1N34A NOS Germanium Diode ITT 1N34



					www.pedalhackerelectronics.com


----------



## Chuck D. Bones (Nov 6, 2019)

Thnx.  You told me about those guys before.  4head smack for me.


----------



## K Pedals (Nov 6, 2019)

Chuck D. Bones said:


> Thnx.  You told me about those guys before.  4head smack for me.


I haven’t tried those particular ones but I’m sure they’re legit... everything from him I’ve got has been good... takes him awhile to ship your stuff out though...


----------



## bengarland (Apr 12, 2020)

Chuck D. Bones said:


> After some back & forth, UTsource refunded me the cost of the 18 bad transistors.  I will not recommend them, there are too many good sources for Ge transistors.  I have yet to find a good source for 1N34As.  The ones I got from from Tayda and Guitar Pedal Parts are _fugazi_.



When you ordered from UTsource, were they the listed supplier or was it a 3rd party source? (usually with a Chinese name). I've ordered from UTsource, with all parts "from UTsource", and so far I haven't seen any obviously bad / non-working parts, even for some of the harder to find stuff like MN3101 chips and 1S1588 diodes. Then again, I'm a total newbie at all of this and I don't really know what to test for. I tried to stick to stuff that was listed as genuine parts ("Toshiba", "Fairchild" etc) and so far so good, I guess?

But yeah, their reasonable prices and apparent large stock of otherwise hard to find parts does seem a bit "too good to be true" ?


----------



## Chuck D. Bones (Apr 12, 2020)

UTsource is the name of the company that accepted my money and issued the refund.  If there were any 3rd parties involved, I don't know and don't care at this point.  It's possible not all of their parts are crap.  I have too many good suppliers to ever waste my time with them again.
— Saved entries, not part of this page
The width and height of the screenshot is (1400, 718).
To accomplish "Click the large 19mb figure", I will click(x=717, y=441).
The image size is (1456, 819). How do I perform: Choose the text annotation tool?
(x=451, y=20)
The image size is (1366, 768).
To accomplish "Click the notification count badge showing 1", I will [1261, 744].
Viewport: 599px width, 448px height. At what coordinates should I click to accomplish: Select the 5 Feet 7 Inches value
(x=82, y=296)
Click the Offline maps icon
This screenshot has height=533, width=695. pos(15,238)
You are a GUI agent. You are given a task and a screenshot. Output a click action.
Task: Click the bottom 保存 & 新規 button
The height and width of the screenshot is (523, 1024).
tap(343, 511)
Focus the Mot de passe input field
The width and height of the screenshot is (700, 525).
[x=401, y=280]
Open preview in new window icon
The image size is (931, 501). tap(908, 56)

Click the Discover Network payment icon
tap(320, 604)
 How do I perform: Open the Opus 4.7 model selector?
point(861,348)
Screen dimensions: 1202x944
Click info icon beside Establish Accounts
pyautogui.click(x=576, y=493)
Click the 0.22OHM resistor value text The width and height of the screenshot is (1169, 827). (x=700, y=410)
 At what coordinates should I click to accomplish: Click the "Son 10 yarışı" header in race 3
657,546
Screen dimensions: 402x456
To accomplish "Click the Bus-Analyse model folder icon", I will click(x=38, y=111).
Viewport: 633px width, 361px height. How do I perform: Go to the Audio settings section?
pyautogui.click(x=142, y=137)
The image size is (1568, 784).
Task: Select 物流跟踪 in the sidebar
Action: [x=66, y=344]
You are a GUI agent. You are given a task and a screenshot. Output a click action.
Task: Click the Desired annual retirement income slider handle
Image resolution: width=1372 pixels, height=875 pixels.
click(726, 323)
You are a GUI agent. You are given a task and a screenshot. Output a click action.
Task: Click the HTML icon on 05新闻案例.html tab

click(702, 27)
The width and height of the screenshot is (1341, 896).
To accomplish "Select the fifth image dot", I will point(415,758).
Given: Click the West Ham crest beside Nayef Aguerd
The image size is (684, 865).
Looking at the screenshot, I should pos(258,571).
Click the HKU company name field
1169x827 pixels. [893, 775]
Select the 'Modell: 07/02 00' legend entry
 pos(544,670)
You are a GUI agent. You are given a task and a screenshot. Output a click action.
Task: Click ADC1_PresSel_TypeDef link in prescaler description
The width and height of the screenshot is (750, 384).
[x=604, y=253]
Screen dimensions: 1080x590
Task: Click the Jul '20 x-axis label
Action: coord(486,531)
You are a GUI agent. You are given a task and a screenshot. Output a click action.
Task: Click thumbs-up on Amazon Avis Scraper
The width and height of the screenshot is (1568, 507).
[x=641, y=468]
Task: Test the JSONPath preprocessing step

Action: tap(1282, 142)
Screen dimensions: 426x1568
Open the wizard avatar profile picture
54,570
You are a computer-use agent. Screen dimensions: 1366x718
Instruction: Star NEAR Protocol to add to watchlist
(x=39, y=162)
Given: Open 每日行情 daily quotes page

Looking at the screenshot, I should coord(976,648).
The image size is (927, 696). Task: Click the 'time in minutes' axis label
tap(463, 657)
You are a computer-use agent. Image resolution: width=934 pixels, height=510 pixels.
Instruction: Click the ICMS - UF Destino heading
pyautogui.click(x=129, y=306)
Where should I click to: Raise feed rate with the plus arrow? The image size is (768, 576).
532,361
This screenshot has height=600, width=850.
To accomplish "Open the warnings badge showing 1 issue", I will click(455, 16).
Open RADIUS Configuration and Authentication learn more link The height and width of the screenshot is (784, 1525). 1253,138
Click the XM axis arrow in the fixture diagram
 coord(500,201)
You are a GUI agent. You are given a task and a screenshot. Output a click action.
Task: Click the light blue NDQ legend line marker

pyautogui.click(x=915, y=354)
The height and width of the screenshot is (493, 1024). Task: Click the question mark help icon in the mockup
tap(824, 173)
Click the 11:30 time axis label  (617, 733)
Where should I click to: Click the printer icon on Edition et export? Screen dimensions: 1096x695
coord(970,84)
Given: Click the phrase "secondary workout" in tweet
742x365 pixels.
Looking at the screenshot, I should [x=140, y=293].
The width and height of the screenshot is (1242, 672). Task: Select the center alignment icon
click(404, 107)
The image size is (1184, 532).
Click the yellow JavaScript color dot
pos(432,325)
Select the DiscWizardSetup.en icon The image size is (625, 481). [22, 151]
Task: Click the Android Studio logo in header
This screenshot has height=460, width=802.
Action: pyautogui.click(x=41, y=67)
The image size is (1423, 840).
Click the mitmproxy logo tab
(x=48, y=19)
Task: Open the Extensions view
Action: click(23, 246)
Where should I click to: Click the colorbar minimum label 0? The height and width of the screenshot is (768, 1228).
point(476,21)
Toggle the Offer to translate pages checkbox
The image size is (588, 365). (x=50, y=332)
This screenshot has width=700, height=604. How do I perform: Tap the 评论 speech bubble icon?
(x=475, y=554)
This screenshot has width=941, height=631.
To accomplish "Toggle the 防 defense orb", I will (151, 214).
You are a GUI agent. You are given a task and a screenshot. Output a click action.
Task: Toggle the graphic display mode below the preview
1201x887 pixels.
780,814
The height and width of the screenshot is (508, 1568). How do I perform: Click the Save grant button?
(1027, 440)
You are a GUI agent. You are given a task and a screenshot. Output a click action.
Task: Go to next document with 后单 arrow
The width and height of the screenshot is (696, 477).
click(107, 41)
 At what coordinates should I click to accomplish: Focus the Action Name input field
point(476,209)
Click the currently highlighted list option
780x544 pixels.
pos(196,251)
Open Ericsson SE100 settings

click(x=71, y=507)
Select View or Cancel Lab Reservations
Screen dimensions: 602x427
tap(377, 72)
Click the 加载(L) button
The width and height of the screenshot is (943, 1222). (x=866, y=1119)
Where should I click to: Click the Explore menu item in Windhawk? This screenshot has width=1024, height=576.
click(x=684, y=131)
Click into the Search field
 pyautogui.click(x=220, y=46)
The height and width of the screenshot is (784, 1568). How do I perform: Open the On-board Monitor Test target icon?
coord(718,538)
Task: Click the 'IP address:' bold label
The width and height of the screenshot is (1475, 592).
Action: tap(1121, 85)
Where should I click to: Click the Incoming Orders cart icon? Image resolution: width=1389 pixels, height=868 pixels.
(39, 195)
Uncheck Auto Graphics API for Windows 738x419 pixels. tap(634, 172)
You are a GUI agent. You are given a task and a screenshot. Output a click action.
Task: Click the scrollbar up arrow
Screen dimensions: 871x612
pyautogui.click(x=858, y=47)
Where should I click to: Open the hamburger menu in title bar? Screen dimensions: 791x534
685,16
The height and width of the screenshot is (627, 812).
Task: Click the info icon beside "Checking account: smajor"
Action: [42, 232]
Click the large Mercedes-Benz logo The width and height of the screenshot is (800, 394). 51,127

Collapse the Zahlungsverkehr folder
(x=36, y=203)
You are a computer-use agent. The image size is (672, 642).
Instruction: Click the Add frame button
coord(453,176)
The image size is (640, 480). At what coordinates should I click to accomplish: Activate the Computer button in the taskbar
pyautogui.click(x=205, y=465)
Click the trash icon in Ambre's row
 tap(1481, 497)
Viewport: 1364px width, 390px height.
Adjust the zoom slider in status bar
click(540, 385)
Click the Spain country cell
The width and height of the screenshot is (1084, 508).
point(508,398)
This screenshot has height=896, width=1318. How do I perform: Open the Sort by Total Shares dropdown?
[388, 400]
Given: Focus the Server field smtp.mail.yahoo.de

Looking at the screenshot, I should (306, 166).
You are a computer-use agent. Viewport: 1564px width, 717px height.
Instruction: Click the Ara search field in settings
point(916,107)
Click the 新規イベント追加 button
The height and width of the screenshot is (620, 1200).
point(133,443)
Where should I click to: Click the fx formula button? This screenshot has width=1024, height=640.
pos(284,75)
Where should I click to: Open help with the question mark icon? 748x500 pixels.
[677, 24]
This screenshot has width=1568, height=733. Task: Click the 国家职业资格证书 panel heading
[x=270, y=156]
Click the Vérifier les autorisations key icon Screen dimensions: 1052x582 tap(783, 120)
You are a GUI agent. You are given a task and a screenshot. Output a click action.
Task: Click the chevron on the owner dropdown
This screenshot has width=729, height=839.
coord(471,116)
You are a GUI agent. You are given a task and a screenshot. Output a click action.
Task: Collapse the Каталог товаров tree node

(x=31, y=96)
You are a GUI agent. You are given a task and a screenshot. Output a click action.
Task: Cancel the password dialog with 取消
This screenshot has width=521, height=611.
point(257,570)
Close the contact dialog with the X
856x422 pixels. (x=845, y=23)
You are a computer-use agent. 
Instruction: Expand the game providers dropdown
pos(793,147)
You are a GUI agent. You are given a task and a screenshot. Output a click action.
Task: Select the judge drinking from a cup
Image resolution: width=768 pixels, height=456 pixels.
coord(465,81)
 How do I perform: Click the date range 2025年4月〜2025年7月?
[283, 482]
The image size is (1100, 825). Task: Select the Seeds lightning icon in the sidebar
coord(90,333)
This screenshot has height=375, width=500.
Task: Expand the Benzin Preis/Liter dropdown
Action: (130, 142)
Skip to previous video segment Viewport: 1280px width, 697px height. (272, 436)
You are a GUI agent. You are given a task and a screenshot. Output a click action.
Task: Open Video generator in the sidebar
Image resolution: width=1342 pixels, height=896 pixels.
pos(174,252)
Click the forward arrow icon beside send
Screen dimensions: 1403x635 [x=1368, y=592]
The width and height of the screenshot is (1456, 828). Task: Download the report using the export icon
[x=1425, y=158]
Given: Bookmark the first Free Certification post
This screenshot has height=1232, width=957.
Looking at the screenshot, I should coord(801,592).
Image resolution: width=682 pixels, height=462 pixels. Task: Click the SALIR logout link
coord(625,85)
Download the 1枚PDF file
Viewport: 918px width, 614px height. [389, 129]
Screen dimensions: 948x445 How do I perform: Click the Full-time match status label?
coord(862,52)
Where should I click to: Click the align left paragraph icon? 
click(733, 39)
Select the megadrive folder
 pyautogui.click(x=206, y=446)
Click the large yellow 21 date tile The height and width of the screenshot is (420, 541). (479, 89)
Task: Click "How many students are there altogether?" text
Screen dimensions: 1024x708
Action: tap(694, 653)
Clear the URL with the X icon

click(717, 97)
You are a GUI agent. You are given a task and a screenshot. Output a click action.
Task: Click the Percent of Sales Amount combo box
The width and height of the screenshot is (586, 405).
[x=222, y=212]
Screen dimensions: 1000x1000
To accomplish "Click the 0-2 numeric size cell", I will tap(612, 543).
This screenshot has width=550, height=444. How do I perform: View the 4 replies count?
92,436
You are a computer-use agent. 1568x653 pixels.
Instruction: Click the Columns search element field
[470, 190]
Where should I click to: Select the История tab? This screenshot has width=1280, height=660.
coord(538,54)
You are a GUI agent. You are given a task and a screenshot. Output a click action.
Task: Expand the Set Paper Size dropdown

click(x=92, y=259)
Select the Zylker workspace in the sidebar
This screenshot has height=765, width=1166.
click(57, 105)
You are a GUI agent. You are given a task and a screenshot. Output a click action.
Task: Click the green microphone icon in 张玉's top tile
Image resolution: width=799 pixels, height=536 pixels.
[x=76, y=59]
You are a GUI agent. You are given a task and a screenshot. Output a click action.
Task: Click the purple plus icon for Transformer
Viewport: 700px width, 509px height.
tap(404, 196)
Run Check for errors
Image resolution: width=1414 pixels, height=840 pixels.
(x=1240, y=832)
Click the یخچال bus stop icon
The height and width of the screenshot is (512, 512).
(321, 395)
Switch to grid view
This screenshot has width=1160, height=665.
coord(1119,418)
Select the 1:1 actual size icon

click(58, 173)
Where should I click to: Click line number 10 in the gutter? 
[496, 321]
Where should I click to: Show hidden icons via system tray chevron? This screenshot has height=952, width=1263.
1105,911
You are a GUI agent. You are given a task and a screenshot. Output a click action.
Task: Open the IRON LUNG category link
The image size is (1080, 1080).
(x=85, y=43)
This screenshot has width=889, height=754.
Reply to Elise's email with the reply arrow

You have no way of knowing what is genuine unless you buy from a manufacturer authorized distributor.  The counterfeiters are very good at disguising fake or substandard parts.  It should be no surprise that someone who sells counterfeit parts is going to lie and say a part is genuine.  It is a serious problem across the electronics industry.


----------



## Kroars (Apr 12, 2020)

Chuck D. Bones said:


> After some back & forth, UTsource refunded me the cost of the 18 bad transistors.  I will not recommend them, there are too many good sources for Ge transistors.  I have yet to find a good source for 1N34As.  The ones I got from from Tayda and Guitar Pedal Parts are _fugazi_.



I’m curious about this comment. I’ve purchased 1N34a’s from a few places (from Smallbear to Amazon). Is there a way to test them with a multifunction meter to see if what I have are ok? I’ve used them in a few builds already and they sound good to me. Although, with my lack of knowledge on how particular builds “should” sound I’m curious if they can sound better with different 1N34a’s. The ones I’ve used all look the same, the small Orange with black stripe like these:

(Pack of 20 Pieces) Chanzon 1N34A 1N34 Germanium Diode 50mA 65V DO-35 (DO-204AH) IN34A IN34 Axial for TV FM AM Radio Detection https://www.amazon.com/dp/B079KJVKTT/ref=cm_sw_r_cp_api_i_0NZKEbBQSCRZA


----------



## Chuck D. Bones (Apr 12, 2020)

What did your Small Bear 1N34A's look like?  All of the real Ge diodes I have are in a clear glass case about the size of a 1/2W resistor, except some D2x Russian diodes in a painted glass case.

If the datasheet is to be believed, then those Chanzon diodes are germanium.  But they sure look like Schottkys in that tiny orange package.  For $6, it's worth the gamble.

The easiest way I know of to discriminate between germanium and Schottky diodes is to measure Vf with a multimeter at different temperatures. Vf has a negative tempco in all diodes, meaning that when the temperature goes up, Vf goes down.  Ge diodes are very temperature sensitive.  Connect the diode to your multimeter and watch the Vf reading.   When it stabilizes, put two fingers around to diode to warm it up.  The Vf on Ge diodes will drop rapidly and a lot more than 10mV.

I took these measurements just now:
fugazi 1N34A from GPP: Vf @ room temp = 264mV.  Vf warmed up with fingers: 253mV - 11mV change
fugazi 1N34A from Tayda: Vf @ room temp = 302mV.  Vf warmed up with fingers: 289mV - 13mV change
green band 1N34A: Vf @ room temp = 274mV.  Vf warmed up with fingers: 252mV - 22mV change


To be fair, in some circuits Schottky diodes will work as well as, or better than germanium.  For instance, in an octave circuit like the Squidward, Foxx Fuzz Tone (octave portion only) or Parenthesis (octave portion only).  Some people even prefer Schottky over germanium for clipping diodes.


----------